▶ [SUPPLIED RECORDS]
Start of Block

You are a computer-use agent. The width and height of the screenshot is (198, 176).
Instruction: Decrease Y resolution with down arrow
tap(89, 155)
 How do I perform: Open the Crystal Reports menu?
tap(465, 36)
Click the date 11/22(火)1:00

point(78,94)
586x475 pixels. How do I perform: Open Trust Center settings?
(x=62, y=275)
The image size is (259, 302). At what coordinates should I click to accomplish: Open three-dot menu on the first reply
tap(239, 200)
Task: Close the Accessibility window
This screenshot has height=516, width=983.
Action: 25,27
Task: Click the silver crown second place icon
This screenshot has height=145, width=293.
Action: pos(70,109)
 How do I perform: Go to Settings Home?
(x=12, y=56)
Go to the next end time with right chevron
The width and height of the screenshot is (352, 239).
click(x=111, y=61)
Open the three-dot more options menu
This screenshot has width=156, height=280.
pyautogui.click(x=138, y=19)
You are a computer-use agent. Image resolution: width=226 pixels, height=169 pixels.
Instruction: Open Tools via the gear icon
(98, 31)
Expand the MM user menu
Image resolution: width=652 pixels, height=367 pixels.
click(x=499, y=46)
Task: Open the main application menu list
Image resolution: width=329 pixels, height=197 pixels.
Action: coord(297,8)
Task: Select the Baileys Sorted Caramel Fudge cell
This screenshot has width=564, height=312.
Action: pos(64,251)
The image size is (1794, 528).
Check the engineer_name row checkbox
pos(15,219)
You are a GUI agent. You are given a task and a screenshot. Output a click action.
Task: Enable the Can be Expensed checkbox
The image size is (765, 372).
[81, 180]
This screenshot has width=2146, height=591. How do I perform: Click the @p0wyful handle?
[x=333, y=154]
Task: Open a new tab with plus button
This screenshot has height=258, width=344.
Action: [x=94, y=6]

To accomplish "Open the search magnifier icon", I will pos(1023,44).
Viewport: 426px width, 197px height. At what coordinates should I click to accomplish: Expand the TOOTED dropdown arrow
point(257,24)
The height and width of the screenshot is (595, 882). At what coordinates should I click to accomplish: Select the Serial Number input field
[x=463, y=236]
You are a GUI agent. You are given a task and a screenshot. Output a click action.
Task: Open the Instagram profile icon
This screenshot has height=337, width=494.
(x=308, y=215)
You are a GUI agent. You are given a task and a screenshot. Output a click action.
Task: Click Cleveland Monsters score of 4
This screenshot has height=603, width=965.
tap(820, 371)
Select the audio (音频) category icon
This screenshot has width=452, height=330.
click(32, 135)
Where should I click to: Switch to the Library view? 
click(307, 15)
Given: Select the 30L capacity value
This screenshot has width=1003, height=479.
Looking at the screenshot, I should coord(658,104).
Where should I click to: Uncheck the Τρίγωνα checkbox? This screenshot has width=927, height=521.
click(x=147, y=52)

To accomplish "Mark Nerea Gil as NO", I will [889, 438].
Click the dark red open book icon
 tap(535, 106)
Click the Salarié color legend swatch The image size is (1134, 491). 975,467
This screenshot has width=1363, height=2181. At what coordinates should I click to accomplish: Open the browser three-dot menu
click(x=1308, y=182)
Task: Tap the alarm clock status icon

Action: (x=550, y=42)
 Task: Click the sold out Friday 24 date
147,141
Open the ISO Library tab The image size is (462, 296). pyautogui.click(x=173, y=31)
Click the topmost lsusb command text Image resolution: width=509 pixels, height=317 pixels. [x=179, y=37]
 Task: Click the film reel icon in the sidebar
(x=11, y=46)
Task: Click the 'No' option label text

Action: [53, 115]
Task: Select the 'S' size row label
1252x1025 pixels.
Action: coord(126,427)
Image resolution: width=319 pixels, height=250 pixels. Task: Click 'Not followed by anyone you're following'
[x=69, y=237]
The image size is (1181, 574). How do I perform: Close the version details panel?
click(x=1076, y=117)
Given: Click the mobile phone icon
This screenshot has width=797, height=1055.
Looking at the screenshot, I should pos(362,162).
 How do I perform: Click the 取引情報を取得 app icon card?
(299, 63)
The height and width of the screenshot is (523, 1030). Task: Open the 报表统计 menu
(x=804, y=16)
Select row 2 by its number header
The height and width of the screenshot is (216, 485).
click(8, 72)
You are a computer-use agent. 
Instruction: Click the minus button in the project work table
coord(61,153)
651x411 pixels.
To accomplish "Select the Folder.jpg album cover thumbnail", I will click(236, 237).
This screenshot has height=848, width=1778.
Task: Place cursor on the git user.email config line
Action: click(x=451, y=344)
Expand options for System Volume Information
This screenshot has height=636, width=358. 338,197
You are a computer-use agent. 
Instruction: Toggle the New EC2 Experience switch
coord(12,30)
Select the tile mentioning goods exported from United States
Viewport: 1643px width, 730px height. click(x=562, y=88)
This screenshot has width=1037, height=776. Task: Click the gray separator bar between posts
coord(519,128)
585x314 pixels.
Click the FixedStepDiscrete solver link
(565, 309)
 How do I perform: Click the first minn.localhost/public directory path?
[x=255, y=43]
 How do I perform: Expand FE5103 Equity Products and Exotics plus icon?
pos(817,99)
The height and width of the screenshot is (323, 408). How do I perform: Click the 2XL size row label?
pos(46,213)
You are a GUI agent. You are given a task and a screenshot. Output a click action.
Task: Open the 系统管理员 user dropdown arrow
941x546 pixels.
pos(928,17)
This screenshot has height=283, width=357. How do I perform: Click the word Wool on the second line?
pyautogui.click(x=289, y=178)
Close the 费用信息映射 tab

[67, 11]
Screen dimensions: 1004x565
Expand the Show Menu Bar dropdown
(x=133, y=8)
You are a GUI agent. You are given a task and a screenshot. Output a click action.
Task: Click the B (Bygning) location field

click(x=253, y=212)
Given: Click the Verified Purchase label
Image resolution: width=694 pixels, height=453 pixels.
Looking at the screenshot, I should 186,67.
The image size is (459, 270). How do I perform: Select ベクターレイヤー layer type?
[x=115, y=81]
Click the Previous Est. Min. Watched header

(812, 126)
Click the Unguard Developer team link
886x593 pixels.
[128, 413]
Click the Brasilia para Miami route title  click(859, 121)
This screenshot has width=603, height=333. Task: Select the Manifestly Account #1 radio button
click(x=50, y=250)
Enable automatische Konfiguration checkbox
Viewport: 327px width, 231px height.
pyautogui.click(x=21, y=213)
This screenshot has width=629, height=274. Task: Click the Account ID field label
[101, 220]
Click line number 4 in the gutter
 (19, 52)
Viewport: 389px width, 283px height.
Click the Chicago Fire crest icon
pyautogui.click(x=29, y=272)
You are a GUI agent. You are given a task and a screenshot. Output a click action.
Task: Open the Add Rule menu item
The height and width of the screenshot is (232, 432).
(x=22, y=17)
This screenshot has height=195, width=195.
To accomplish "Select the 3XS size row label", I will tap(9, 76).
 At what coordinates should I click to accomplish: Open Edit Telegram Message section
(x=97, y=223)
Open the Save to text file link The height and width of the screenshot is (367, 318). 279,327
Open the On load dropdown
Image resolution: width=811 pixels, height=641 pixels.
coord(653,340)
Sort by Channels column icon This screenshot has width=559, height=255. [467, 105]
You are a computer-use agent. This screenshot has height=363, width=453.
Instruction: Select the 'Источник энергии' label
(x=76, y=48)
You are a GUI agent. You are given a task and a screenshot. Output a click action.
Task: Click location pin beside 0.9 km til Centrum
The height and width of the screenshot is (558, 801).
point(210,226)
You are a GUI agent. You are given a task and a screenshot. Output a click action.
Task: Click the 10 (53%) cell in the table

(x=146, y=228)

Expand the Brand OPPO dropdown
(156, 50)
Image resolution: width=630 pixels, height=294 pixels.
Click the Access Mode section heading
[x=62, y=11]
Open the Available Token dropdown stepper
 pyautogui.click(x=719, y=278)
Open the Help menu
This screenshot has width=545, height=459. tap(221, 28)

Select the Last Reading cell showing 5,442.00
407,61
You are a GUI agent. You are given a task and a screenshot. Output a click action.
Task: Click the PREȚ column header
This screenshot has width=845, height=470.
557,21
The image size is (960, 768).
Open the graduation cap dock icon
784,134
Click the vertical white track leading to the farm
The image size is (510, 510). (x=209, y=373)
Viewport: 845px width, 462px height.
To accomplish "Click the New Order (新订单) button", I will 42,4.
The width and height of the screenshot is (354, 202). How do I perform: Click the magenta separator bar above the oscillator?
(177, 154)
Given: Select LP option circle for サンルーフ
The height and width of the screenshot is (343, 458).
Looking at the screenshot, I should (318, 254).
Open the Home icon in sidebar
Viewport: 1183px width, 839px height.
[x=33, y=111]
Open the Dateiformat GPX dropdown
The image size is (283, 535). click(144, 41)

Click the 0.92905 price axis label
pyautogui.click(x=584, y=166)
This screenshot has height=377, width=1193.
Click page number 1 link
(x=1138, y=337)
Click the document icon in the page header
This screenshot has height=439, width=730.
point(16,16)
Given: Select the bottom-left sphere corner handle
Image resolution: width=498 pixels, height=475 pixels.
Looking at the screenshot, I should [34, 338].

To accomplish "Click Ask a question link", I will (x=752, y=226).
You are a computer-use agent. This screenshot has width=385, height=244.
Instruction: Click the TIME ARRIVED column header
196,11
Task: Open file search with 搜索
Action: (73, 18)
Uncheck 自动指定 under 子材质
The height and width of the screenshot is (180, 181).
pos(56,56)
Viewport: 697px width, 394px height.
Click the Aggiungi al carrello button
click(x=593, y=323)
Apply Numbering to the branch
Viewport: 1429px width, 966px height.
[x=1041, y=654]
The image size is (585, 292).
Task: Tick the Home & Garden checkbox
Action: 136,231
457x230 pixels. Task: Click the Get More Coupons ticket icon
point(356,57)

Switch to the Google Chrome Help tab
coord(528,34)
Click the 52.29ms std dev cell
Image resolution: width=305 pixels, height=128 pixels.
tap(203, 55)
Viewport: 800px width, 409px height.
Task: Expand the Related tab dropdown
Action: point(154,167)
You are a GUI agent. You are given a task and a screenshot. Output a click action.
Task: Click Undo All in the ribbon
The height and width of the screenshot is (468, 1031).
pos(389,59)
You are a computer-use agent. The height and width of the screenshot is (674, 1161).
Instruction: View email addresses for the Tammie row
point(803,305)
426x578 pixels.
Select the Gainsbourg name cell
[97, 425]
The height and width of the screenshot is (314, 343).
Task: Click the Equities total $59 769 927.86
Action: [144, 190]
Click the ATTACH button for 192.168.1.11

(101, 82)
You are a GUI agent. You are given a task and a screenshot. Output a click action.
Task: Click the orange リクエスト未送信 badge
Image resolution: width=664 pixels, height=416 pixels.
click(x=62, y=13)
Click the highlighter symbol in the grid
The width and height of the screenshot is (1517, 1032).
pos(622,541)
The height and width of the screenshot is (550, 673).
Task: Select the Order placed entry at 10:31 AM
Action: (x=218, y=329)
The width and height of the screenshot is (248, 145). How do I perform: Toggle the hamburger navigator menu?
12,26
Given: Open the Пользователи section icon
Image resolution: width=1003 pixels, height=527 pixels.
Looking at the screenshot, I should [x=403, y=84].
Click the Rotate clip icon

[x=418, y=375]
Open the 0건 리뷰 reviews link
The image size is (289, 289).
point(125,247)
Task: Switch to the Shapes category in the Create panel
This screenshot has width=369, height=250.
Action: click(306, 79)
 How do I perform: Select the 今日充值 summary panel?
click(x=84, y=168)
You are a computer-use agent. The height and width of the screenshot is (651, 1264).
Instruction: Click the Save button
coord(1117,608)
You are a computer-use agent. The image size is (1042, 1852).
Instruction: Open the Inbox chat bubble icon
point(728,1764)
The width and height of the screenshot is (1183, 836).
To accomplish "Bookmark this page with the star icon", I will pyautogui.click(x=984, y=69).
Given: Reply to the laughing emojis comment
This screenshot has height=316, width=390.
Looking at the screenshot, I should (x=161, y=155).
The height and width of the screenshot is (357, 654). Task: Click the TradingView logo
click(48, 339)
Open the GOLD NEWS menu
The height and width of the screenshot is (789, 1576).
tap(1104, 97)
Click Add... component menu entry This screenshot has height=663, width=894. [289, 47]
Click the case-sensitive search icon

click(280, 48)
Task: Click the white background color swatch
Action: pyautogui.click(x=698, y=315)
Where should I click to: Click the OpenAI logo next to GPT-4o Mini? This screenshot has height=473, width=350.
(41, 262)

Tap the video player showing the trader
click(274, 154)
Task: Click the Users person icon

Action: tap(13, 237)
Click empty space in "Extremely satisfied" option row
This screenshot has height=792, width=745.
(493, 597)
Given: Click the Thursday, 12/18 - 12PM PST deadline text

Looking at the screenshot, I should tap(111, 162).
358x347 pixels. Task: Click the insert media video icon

End of Block

▶ [PROBLEM DETAILS]
List every line in the records above that contains the word "Enable".

▶ [WRITTEN REPLY]
Task: Enable the Can be Expensed checkbox
Enable automatische Konfiguration checkbox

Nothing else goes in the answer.